## About this exercise
Copy nothing but the lines below running from the line containing "فريمات الاماكن (354, 894)" through the line containing "[صور حكم روعه] (622, 2211)", both end lines included.
________________________
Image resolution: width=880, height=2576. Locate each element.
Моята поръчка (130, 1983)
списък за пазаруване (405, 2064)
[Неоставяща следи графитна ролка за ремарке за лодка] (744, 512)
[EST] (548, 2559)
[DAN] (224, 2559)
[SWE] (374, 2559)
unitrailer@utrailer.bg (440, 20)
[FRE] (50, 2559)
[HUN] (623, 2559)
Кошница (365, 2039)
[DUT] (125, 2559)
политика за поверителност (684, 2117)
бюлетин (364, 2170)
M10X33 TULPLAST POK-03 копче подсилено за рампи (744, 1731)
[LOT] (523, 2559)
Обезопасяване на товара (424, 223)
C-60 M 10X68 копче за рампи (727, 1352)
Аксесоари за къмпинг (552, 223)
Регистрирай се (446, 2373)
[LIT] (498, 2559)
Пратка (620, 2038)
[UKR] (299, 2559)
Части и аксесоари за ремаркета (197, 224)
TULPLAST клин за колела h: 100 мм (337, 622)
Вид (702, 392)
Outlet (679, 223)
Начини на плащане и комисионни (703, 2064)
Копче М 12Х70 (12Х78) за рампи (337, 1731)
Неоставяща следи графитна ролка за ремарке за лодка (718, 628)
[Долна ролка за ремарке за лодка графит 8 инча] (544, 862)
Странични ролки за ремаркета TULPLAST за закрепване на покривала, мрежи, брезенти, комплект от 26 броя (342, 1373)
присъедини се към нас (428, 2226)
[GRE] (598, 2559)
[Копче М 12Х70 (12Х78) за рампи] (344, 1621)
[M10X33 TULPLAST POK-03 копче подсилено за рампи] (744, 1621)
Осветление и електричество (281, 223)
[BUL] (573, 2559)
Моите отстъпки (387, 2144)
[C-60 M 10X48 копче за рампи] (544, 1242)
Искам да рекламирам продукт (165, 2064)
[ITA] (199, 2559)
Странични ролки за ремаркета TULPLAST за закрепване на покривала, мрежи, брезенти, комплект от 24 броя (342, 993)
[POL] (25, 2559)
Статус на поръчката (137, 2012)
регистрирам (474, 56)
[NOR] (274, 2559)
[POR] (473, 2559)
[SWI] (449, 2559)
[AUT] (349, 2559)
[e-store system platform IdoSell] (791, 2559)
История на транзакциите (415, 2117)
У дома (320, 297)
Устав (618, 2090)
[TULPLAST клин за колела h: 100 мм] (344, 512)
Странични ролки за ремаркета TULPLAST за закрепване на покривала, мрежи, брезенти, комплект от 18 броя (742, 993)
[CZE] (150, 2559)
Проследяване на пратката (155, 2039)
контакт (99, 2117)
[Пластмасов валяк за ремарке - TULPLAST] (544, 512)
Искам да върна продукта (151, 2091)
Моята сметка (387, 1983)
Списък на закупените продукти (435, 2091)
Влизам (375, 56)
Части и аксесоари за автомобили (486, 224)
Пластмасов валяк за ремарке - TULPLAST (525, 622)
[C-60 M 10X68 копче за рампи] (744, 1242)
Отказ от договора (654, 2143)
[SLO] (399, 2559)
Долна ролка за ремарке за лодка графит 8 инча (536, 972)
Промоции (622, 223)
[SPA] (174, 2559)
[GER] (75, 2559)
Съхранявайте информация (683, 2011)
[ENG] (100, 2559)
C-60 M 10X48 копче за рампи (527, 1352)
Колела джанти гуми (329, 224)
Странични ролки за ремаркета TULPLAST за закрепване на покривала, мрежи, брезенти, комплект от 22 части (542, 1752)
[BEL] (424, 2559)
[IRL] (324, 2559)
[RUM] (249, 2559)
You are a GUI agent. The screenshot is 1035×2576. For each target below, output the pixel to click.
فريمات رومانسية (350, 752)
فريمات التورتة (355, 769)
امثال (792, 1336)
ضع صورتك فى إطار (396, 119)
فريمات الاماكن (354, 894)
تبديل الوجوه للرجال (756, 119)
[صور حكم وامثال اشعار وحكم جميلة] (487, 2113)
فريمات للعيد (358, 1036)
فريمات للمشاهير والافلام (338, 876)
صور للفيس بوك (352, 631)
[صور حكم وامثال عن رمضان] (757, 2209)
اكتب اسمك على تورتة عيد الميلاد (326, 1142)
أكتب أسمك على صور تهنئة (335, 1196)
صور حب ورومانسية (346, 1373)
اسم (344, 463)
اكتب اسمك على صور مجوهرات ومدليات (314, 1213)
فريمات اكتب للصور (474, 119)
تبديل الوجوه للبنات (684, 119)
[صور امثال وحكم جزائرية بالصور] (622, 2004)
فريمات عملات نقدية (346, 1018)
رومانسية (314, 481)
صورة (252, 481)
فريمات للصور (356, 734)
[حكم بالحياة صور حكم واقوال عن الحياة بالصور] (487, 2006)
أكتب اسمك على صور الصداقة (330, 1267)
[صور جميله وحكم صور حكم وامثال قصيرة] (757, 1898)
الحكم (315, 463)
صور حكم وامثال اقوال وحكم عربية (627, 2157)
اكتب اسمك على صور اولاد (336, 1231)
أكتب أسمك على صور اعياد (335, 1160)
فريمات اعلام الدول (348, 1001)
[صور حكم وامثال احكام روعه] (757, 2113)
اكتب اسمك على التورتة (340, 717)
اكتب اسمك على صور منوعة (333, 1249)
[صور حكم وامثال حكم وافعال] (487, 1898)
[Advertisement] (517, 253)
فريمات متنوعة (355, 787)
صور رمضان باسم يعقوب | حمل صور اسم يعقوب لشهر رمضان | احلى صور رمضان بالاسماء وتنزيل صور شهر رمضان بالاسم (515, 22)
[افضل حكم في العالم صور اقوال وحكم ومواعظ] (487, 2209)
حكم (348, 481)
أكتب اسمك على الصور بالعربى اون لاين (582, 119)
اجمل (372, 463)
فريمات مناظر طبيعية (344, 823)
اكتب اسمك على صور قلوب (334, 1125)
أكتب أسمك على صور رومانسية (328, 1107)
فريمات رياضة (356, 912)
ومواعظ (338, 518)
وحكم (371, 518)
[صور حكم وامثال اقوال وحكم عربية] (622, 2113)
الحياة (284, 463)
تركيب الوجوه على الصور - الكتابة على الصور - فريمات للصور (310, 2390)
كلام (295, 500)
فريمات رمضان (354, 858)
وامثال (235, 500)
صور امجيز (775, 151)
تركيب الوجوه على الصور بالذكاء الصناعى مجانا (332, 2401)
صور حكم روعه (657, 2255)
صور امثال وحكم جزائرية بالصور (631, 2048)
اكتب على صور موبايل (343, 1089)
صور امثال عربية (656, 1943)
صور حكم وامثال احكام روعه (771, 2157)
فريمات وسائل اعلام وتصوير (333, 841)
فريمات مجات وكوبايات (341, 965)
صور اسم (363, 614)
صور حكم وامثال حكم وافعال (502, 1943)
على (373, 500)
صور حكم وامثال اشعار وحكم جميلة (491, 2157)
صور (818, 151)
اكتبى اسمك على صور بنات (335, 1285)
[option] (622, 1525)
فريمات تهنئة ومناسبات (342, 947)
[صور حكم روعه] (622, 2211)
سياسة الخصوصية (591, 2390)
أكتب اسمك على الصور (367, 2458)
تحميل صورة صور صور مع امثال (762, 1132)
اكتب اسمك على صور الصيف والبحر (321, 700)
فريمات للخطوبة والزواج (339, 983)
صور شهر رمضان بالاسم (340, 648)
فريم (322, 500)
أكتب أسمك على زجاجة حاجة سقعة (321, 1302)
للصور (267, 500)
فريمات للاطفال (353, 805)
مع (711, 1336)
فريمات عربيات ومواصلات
________________________
## Output of the exercise
فريمات الاماكن (354, 894)
تبديل الوجوه للرجال (756, 119)
[صور حكم وامثال اشعار وحكم جميلة] (487, 2113)
فريمات للعيد (358, 1036)
فريمات للمشاهير والافلام (338, 876)
صور للفيس بوك (352, 631)
[صور حكم وامثال عن رمضان] (757, 2209)
اكتب اسمك على تورتة عيد الميلاد (326, 1142)
أكتب أسمك على صور تهنئة (335, 1196)
صور حب ورومانسية (346, 1373)
اسم (344, 463)
اكتب اسمك على صور مجوهرات ومدليات (314, 1213)
فريمات اكتب للصور (474, 119)
تبديل الوجوه للبنات (684, 119)
[صور امثال وحكم جزائرية بالصور] (622, 2004)
فريمات عملات نقدية (346, 1018)
رومانسية (314, 481)
صورة (252, 481)
فريمات للصور (356, 734)
[حكم بالحياة صور حكم واقوال عن الحياة بالصور] (487, 2006)
أكتب اسمك على صور الصداقة (330, 1267)
[صور جميله وحكم صور حكم وامثال قصيرة] (757, 1898)
الحكم (315, 463)
صور حكم وامثال اقوال وحكم عربية (627, 2157)
اكتب اسمك على صور اولاد (336, 1231)
أكتب أسمك على صور اعياد (335, 1160)
فريمات اعلام الدول (348, 1001)
[صور حكم وامثال احكام روعه] (757, 2113)
اكتب اسمك على التورتة (340, 717)
اكتب اسمك على صور منوعة (333, 1249)
[صور حكم وامثال حكم وافعال] (487, 1898)
[Advertisement] (517, 253)
فريمات متنوعة (355, 787)
صور رمضان باسم يعقوب | حمل صور اسم يعقوب لشهر رمضان | احلى صور رمضان بالاسماء وتنزيل صور شهر رمضان بالاسم (515, 22)
[افضل حكم في العالم صور اقوال وحكم ومواعظ] (487, 2209)
حكم (348, 481)
أكتب اسمك على الصور بالعربى اون لاين (582, 119)
اجمل (372, 463)
فريمات مناظر طبيعية (344, 823)
اكتب اسمك على صور قلوب (334, 1125)
أكتب أسمك على صور رومانسية (328, 1107)
فريمات رياضة (356, 912)
ومواعظ (338, 518)
وحكم (371, 518)
[صور حكم وامثال اقوال وحكم عربية] (622, 2113)
الحياة (284, 463)
تركيب الوجوه على الصور - الكتابة على الصور - فريمات للصور (310, 2390)
كلام (295, 500)
فريمات رمضان (354, 858)
وامثال (235, 500)
صور امجيز (775, 151)
تركيب الوجوه على الصور بالذكاء الصناعى مجانا (332, 2401)
صور حكم روعه (657, 2255)
صور امثال وحكم جزائرية بالصور (631, 2048)
اكتب على صور موبايل (343, 1089)
صور امثال عربية (656, 1943)
صور حكم وامثال احكام روعه (771, 2157)
فريمات وسائل اعلام وتصوير (333, 841)
فريمات مجات وكوبايات (341, 965)
صور اسم (363, 614)
صور حكم وامثال حكم وافعال (502, 1943)
على (373, 500)
صور حكم وامثال اشعار وحكم جميلة (491, 2157)
صور (818, 151)
اكتبى اسمك على صور بنات (335, 1285)
[option] (622, 1525)
فريمات تهنئة ومناسبات (342, 947)
[صور حكم روعه] (622, 2211)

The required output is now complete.